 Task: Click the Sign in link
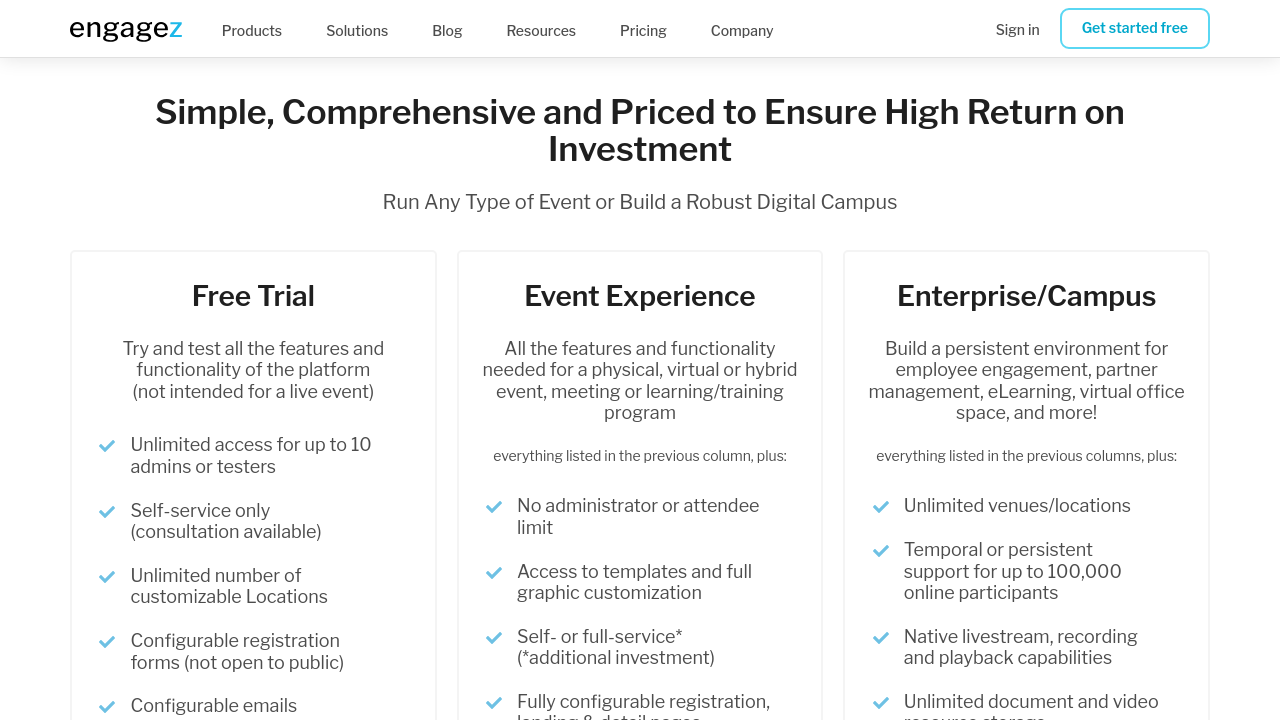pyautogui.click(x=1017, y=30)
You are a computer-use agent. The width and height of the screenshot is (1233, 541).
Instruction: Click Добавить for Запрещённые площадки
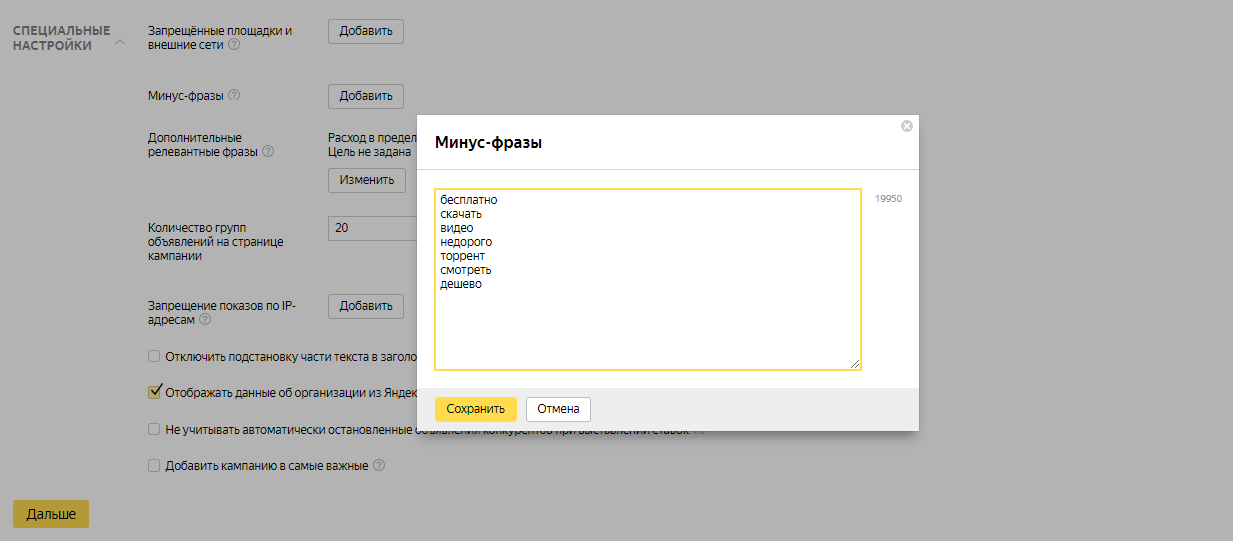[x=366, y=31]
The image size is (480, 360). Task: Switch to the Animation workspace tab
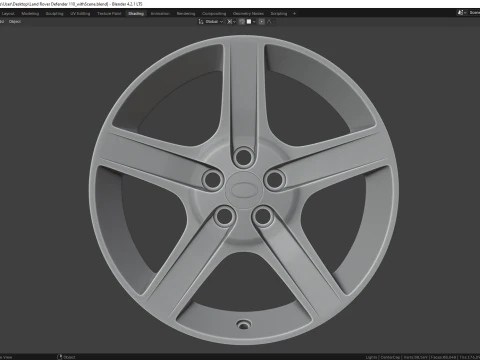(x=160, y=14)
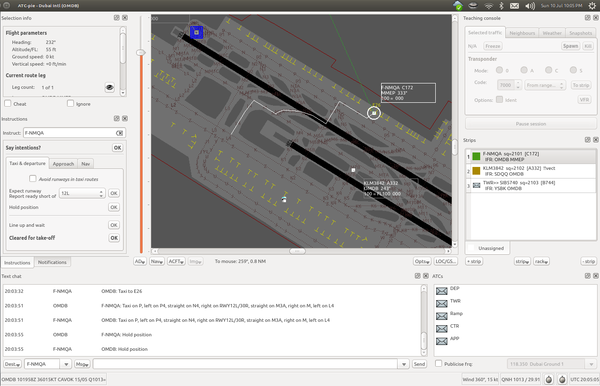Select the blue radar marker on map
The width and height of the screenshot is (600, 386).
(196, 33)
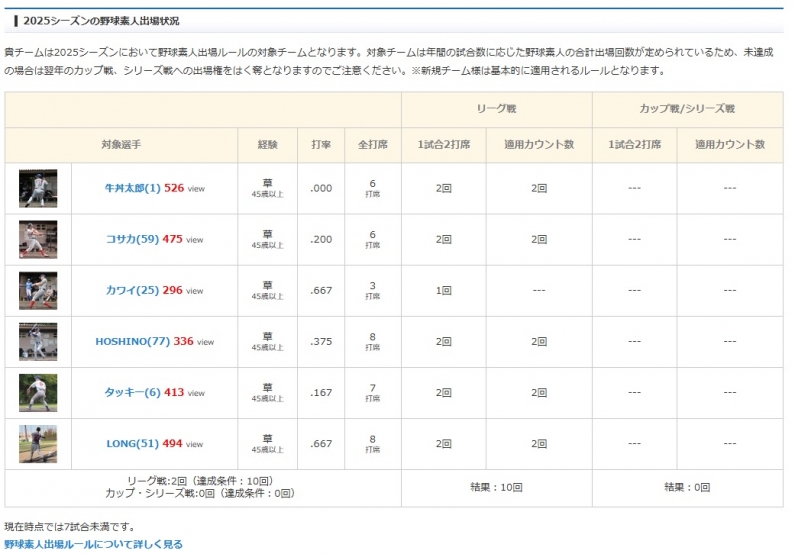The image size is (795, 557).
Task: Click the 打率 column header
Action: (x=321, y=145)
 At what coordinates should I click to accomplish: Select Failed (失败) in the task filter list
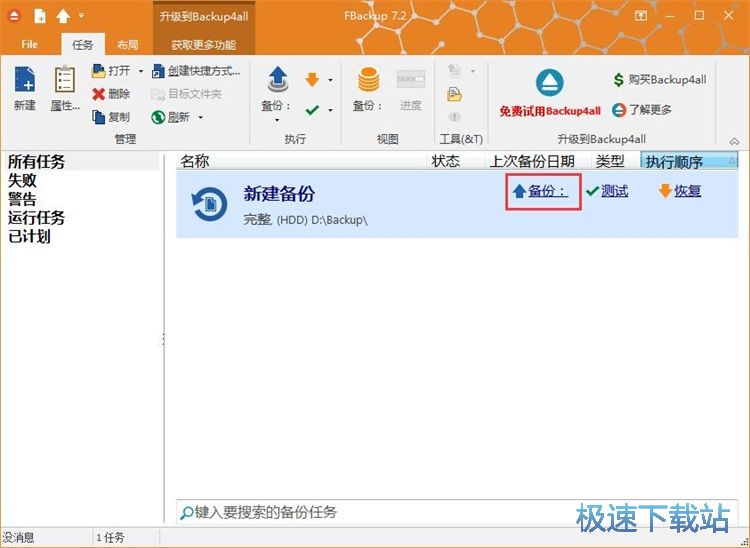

*ACTIVITY*. Pictures stay out of this copy. Retype exactly the lines from the one with "The image size is (480, 360)." through the last line of the data, both ends included, and nothing more.

*OUTPUT BELOW*.
The image size is (480, 360). Task: Switch to the Animation workspace tab
(x=160, y=14)
Select the blue radar marker on map
The width and height of the screenshot is (600, 386).
(196, 33)
The image size is (795, 557).
Task: Click the 打率 column header
Action: (x=321, y=145)
 At what coordinates should I click to accomplish: Select Failed (失败) in the task filter list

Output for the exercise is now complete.